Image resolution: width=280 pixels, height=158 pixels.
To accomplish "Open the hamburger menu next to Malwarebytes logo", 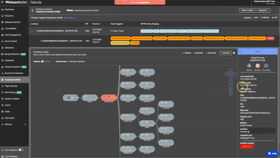I will pyautogui.click(x=2, y=2).
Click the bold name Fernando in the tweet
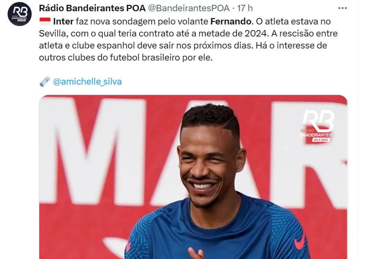Screen dimensions: 373x259 pyautogui.click(x=231, y=21)
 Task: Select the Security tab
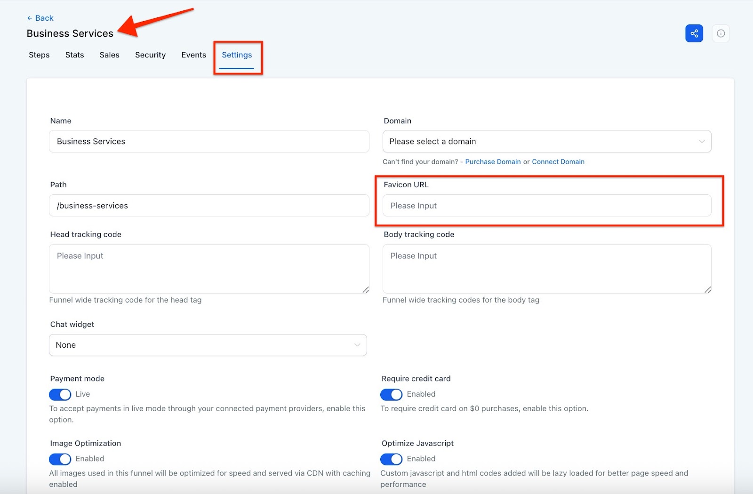coord(150,55)
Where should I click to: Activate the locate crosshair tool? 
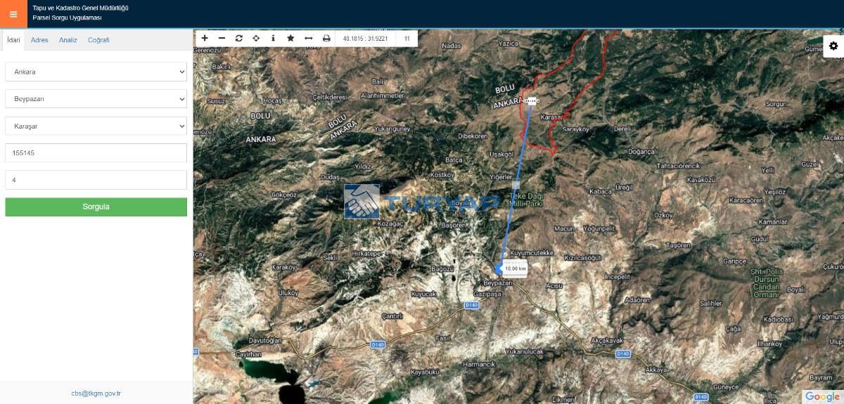tap(256, 38)
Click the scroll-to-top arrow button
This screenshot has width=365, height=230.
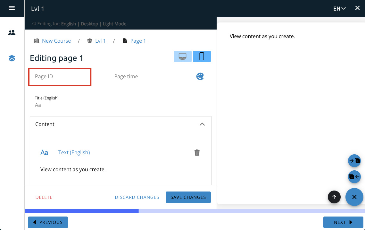334,197

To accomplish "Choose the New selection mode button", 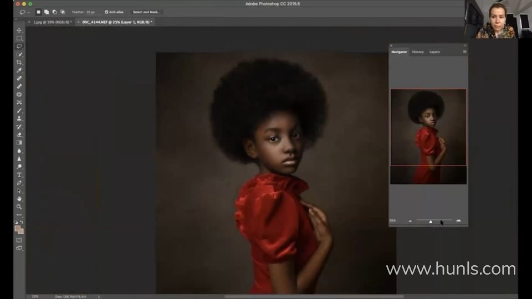I will point(38,12).
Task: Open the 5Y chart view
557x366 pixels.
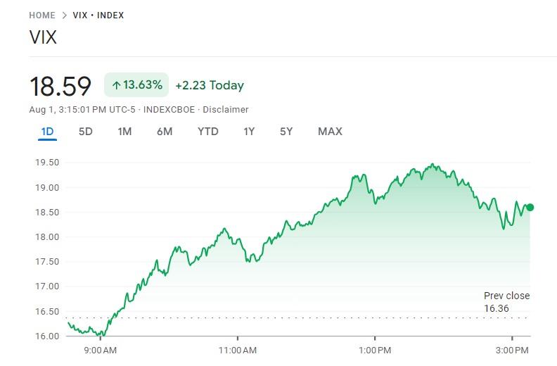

- [TO DO] From the data above, copy each line that holds "pixels".

- [RESULT BELOW]
Image resolution: width=280 pixels, height=158 pixels.
557x366 pixels.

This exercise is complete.